Text for analysis:
+ + + + + + +
Testing is where you discover whether the AI gave you something genuinely useful or just something that sounds useful under narrow conditions.

12.2 VET in Practice

Abstract frameworks are easy to nod along to. Concrete application is harder. Here is what VET looks like when applied to real AI output.

Applying VET to AI claims: each column asks a different kind of question.
AI says…	V: Verify	E: Explain	T: Test
“Studies show pH drops faster in co-culture”	Find the actual studies	Can I explain the mechanism?	What about different substrates?
“Optimal temperature is 37C”	Check the literature	Why 37C specifically?	What happens at 35C or 40C?
“This method has 95% recovery rate”	Where’s that number from?	What does 95% mean here?	Under what conditions?

Notice the pattern. Verify asks “is this real?” Explain asks “do I understand this?” Test asks “is this the whole picture?” Each question catches a different kind of failure.

The first column catches fabrication. The second catches shallow acceptance. The third catches overconfidence. Together, they cover the three most common ways people get burned by AI output.

12.3 When to VET

Not everything needs the full treatment. If you ask AI to help you brainstorm synonyms for a word, you do not need to verify sources, explain the mechanism, and test edge cases. Use your judgement.

VET matters most when:

The output contains factual claims you will rely on.
You are making a decision based on the AI’s analysis.
The output will be shared with others who will assume you checked it.
The stakes are high enough that being wrong has consequences.
+ + + + + + +
Information:
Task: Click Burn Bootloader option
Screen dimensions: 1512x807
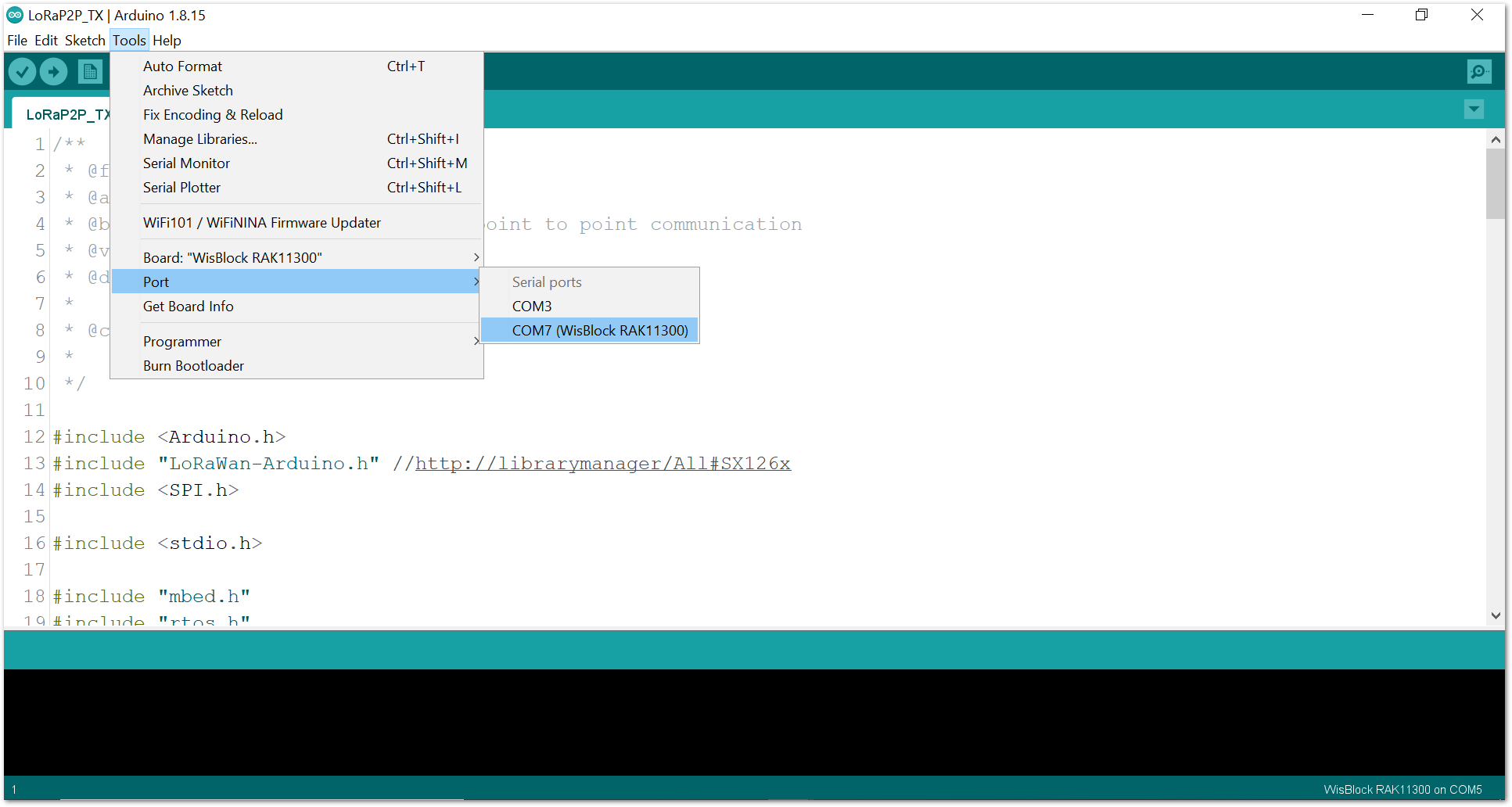Action: tap(194, 366)
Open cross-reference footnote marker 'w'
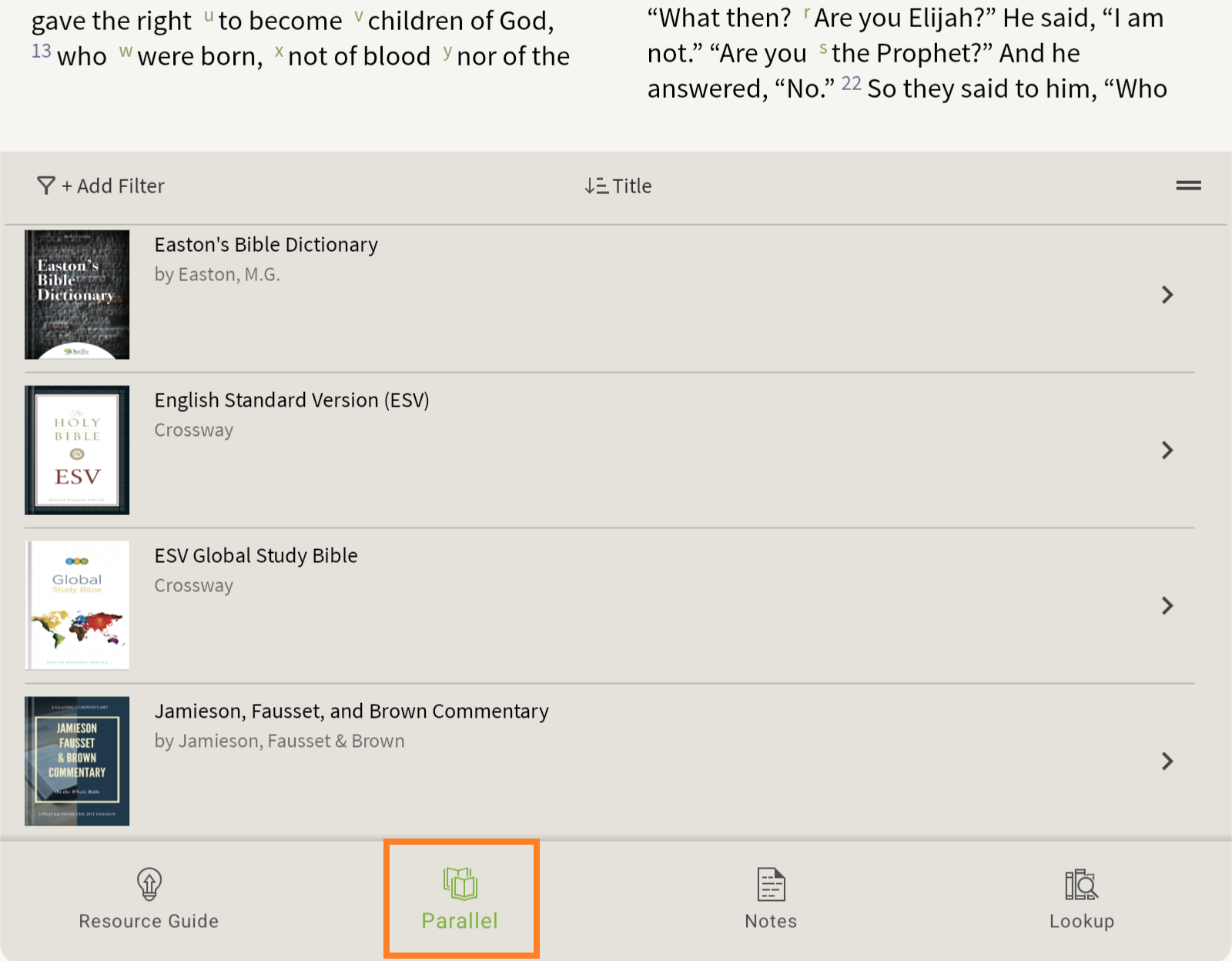Viewport: 1232px width, 961px height. [x=126, y=51]
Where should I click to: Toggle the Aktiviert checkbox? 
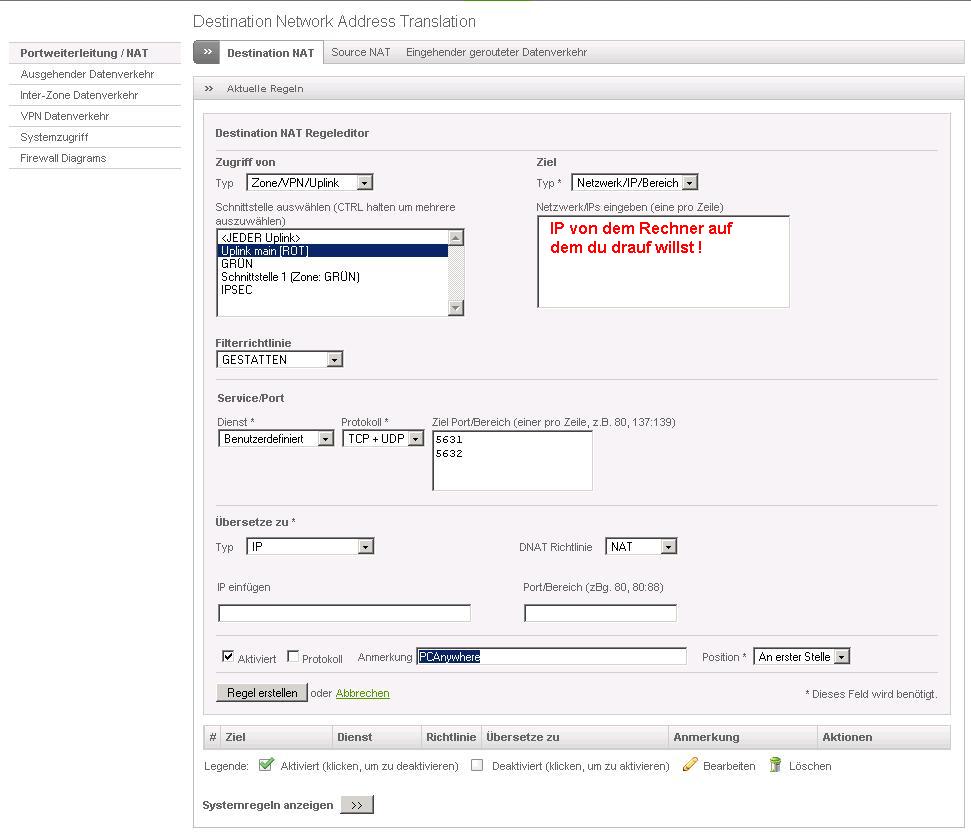pos(228,657)
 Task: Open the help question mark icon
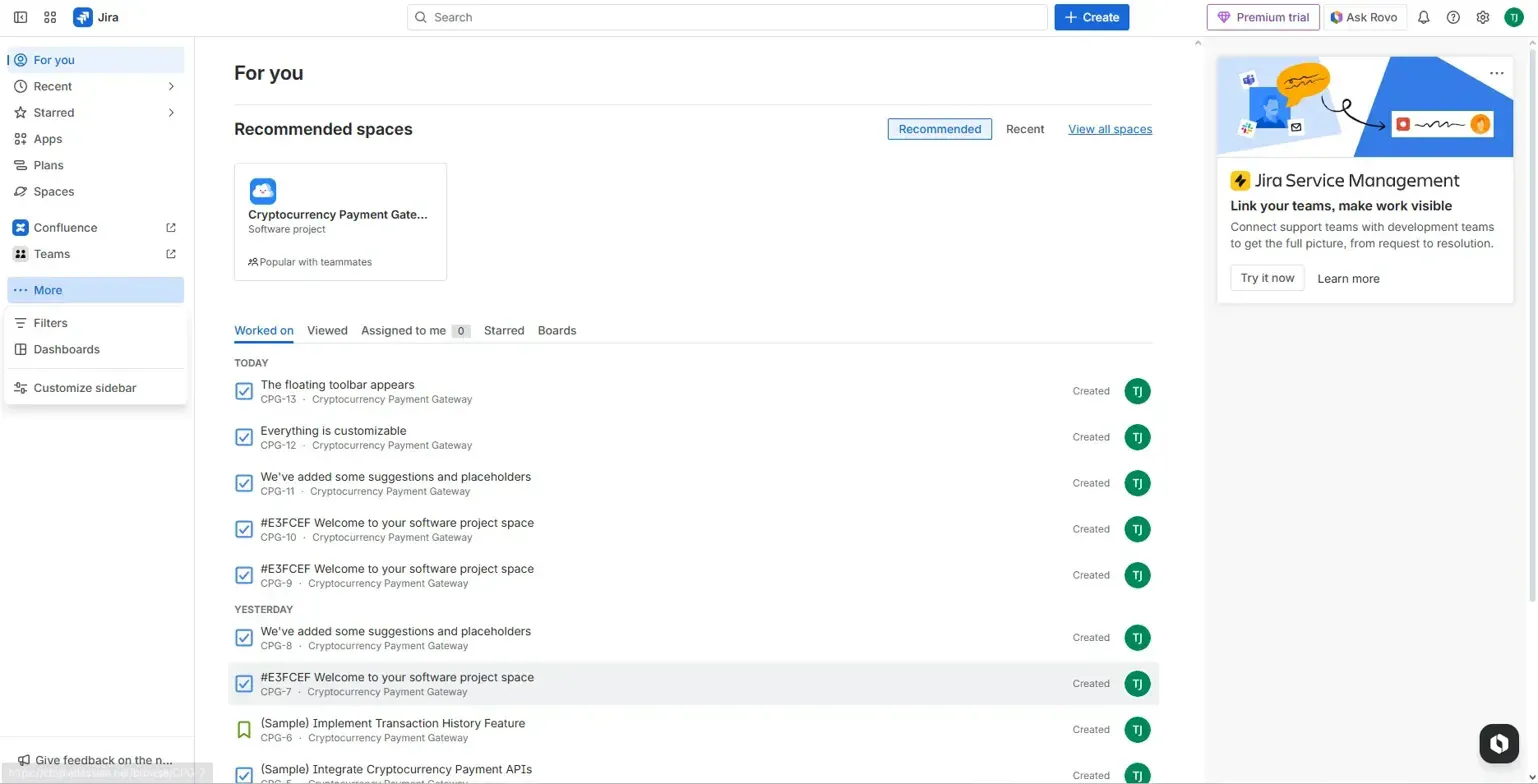(1453, 17)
+ + + + + + +
Tasks to carry out:
[A] In the text on VET, what kind of failure does the first column catch?
[B] Please sum up the text on VET in two sentences.
[C] Carry on the text on VET from its last line.
The records have no role in any of this.

Answers to the exercises:
[A] Fabrication.

[B] VET checks AI output in three ways: Verify asks whether a claim is real, Explain asks whether you understand it, and Test asks whether it is the whole picture, which together catch fabrication, shallow acceptance, and overconfidence. Not everything needs the full treatment, but VET matters most when you rely on factual claims, make decisions based on the AI's analysis, share the output with others, or face consequences for being wrong.

[C]
The higher the stakes, the more thorough your VET should be. A casual brainstorm gets a light pass. A client deliverable gets the full treatment. A medical or legal application gets VET plus additional expert review, because AI output in those domains can be confidently, fluently, dangerously wrong.

12.4 The Habit

VET works best when it becomes automatic. Not a procedure you consciously invoke, but a reflex. You read AI output and your mind naturally asks: can I verify this, can I explain this, does this hold up?

Building this habit takes deliberate practice at first. For the next week, try this: every time you use AI output in your work, pause and run through the three questions. Write your answers down if that helps. After a few dozen repetitions, you will stop needing to write them down. The questions will just be there, running in the background every time you read AI-generated text.

This is the Iterate stage of the Conversation Loop made concrete. When you VET, you are not passively consuming output. You are actively evaluating it, pushing back on it, strengthening it. You are in conversation, not delegation.

Try this (10 minutes)

Ask AI a factual question about your field, something you can check. Then VET the response fully. Verify one claim independently. Explain the answer in your own words. Test it with an edge case or a changed variable. The whole process takes ten minutes. What you learn about the AI’s reliability in your domain is worth far more.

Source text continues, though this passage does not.